History

Great Britain
- Name: Orange Valley
- Launched: 1781, Bristol
- Captured: Captured and burnt 21 July 1796

General characteristics
- Tons burthen: 400 (bm)
- Armament: 20 × 12-pounder guns

= Orange Valley (1781 ship) =

British merchant ship 1781–1796

Orange Valley was launched at Bristol in 1781 as a West Indiaman. A French squadron captured and burnt her on 21 July 1796.

==Career==
Orange Valley entered Lloyd's Register (LR) in 1781. Between 1781 and 1783, LR conflated her with the Bristol-built .

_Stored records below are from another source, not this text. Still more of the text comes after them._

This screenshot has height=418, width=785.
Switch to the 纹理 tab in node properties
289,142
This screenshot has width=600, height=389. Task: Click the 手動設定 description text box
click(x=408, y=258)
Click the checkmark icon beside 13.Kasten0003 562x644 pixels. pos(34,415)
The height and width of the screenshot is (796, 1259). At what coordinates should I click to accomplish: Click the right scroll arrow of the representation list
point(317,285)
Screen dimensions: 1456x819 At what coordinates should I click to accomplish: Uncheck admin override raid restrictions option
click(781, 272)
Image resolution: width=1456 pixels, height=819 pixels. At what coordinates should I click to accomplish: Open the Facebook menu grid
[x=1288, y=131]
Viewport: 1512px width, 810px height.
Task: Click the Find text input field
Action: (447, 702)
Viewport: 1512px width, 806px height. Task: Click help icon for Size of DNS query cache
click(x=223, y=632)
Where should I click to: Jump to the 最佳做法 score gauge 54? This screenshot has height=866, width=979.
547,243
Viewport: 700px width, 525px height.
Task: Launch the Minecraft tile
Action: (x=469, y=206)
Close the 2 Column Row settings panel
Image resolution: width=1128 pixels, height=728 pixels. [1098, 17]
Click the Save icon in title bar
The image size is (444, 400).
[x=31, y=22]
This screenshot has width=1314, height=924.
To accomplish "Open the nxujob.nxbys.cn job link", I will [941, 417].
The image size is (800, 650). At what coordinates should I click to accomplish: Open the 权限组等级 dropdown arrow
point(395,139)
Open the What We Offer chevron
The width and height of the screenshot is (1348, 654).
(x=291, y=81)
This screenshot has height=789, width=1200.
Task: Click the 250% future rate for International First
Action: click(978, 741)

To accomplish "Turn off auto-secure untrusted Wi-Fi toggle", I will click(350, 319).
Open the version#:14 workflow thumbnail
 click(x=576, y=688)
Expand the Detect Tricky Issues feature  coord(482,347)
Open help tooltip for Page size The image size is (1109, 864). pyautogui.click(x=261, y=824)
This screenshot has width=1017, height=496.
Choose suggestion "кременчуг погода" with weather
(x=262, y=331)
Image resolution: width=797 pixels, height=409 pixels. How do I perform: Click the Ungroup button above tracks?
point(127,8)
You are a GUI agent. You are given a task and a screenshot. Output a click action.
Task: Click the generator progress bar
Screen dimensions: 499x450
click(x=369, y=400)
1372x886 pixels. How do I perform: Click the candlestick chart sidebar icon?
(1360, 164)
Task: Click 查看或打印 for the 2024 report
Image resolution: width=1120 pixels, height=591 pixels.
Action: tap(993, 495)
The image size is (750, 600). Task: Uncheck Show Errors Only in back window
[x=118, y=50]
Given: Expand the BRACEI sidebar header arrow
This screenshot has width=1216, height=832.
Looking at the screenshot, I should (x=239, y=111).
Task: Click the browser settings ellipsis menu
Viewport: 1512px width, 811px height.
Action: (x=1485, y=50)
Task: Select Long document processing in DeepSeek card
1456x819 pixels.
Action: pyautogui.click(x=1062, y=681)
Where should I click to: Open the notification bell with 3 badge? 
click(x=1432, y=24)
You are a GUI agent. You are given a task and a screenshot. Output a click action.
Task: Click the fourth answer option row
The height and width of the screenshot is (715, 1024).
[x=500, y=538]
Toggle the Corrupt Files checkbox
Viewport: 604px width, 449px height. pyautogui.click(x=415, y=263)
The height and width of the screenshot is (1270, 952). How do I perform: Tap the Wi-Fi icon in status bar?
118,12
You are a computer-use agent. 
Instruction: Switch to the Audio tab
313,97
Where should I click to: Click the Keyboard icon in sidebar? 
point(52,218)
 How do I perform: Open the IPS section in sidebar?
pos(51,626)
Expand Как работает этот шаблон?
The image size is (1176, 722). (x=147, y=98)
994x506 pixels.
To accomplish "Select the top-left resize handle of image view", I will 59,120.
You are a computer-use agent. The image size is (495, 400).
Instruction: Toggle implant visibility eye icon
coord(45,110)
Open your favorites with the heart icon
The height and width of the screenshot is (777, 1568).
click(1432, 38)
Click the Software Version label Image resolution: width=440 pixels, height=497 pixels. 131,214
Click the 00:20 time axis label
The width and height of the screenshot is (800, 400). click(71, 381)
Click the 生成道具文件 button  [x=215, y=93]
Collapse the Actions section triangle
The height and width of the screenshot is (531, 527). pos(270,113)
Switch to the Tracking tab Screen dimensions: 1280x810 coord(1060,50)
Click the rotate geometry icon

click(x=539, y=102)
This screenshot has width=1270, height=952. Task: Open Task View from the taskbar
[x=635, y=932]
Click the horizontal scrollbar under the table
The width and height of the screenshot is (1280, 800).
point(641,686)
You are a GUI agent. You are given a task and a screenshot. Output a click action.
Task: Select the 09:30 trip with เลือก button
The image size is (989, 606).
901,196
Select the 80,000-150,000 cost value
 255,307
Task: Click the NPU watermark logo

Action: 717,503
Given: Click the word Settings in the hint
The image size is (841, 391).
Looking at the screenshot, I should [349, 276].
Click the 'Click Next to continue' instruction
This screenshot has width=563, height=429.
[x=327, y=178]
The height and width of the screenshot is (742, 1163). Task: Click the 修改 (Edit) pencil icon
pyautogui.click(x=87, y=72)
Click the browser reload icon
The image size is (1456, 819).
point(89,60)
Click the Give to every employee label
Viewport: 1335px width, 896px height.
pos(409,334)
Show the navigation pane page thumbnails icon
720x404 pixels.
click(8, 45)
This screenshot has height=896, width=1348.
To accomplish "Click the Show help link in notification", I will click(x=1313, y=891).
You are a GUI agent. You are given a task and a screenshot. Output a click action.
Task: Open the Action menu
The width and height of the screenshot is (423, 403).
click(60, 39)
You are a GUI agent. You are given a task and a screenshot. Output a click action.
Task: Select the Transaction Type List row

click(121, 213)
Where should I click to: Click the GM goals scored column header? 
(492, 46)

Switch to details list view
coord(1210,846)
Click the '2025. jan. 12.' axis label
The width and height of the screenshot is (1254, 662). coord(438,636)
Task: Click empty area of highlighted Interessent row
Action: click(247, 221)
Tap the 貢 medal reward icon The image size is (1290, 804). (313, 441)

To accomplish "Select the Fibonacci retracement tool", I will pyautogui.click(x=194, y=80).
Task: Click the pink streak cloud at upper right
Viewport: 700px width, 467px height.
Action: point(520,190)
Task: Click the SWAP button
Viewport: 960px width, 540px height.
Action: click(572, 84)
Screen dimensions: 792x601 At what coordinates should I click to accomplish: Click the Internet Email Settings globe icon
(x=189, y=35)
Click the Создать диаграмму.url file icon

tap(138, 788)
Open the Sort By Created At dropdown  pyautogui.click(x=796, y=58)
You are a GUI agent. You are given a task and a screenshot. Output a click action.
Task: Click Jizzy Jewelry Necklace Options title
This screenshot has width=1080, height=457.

| Year | Master | Owner | Trade | Source & notes |
|---|---|---|---|---|
| 1781 | C.Watson | Meyler & Co. | Bristol–Jamaica | LR |
| 1782 | C.Watson | Meyler & Co. | Bristol–Jamaica | LR; "Now the Hector, Ronaldson" |
| 1783 | C.Watson | Gordon & Co. | Bristol–Jamaica | LR |
| 1790 | C.Watson J.Thompson | Gordon & Co. | Bristol–Jamaica | LR |
| 1792 | J.Thompson P.Wade | Gordon & Co. J.Rodgers | Bristol–Jamaica Bristol–Honduras | LR; good repair 1791 |
| 1796 | P.Wade | Captain | Bristol–Jamaica | LR; good repair 1791 |

==Fate==
A French squadron captured Orange Valley, Wade, master, in the Atlantic Ocean and burnt her. She was on a voyage from Jamaica to Bristol.